Davon abgesehen hat sich aber auch die Fußball-Berichterstattung selbst stark verändert. Sie erhalten inzwischen ja vor dem Anpfiff jede nur mögliche Information. Macht das den Job für den Kommentator wirklich einfacher und brauchen eigentlich die Zuschauer tatsächlich so viele Statistiken?

Die Zuschauer nicht, aber es liegt an mir, was ich aus diesem großen und sehr hilfreichen Angebot mache. Mit den Jahren lernt man zu filtern und nur noch das zu erzählen, was man selber interessant findet. Ich schaue mir grundsätzlich alles an. Manches passt, anderes nicht.

Wie wichtig ist in diesem Zusammenhang denn Verschwiegenheit? Sie bekommen in Ihrem Job sicherlich viel mit, was offiziell noch keiner wissen darf. Aber eine 90-minütige Live-Reportage birgt da doch auch die eine oder andere Gefahr, oder?

Im Laufe der Jahre wird man erwachsen. Wenn Sie mir jetzt etwas sagen und ich plappere es raus, werden Sie mir morgen möglicherweise nicht wieder etwas erzählen. Ich weiß nicht, ob ich diese Erfahrung im Laufe der Jahrzehnte mal gemacht habe. Aber da vertraue ich meinen Benimmregeln.

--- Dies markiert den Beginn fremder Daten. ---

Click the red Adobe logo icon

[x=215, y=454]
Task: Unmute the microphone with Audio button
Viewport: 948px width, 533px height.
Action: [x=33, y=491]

Wenn man so viele Spiele im Stadion gesehen und vor allem auch kommentiert hat: Wie hat man Sie sich vorzustellen, wenn Sie ein Spiel sehen, es aber nicht kommentieren?

Es ist nicht so, dass ich vom Sofa aus kommentiere. Ich sehe mir Fußball sicher professioneller an als ein normaler Fan, weil ich möglicherweise jemanden auf dem Platz sehe, den ich nächste Woche vielleicht wieder kommentieren werde. Entspannen kann ich trotzdem. Ich schaue aber nicht alles und bin ganz sicher kein Fußball-TV-Junkie. Wenn ich frei habe, habe ich frei. Es muss nicht permanent irgendein Fußballspiel laufen.

Die Fernsehsender haben in den vergangenen Jahren zunehmend die Frauen entdeckt, zunächst vor allem vor der Kamera. Aber wie kommt es, dass der Fußball trotzdem nach wie vor eine ziemliche Männerdomäne ist?

Frauenfußball hat sich auch erst entwickelt und soweit ich weiß, spielen immer noch mehr Männer Fußball als Frauen. Daraus ergibt sich, dass Frauen, die zum Fußball kommen, in der Regel Quereinsteiger sind. Insofern haben Männer da fast immer einen Vorsprung. Aber mir persönlich ist das völlig wurscht: Jeder, der es gut kann, ist mir herzlich willkommen. Da wird sich sicher noch etwas tun, aber so lange mehr Männer Fußball spielen, wird es immer ein Übergewicht von Männern geben.

Muss sich Ihre Kollegin Christina Graf, die kürzlich das Kommentatorinnen-Casting bei Sky gewonnen hat, nun um Macho-Sprüche im Stadion sorgen?

Ich habe sie als selbstbewusste Frau kennengelernt. Sicher wird sie sich irgendeinen Quatsch anhören müssen. Aber es ist auch die Frage, wie man damit umgeht. Sie ist souverän und selbstbewusst genug, das wegzutun. Dann vergeht denen, die diese dümmlichen Sprüche machen, auch ganz schnell die Lust dran.

Sie selbst haben sämtliche Spitzenbegegnungen kommentiert, alle Stars gesehen. Und der Torfall von Madrid ist im April nun auch schon 15 Jahre her. Ich hoffe, dass RTL damals Ihre Überstunden bezahlt hat...

Das nicht, aber Helmut Thoma hat unsere Improvisation so gut gefallen, dass er Günther und mir damals noch eine Prämie bezahlt hat.

Und doch bleibt die Frage, was jetzt eigentlich noch für Sie kommen kann?

Am nächsten Samstag das beste Spiel, das ich je gesehen habe. Und wenn nicht an diesem Samstag, dann am übernächsten. Wenn ich diese Hoffnung nicht mehr hätte, würde ich den Vertrag nicht mehr verlängern. Ich kann auch so ganz gut warm essen.

Herr Reif, herzlichen Dank für das Gespräch.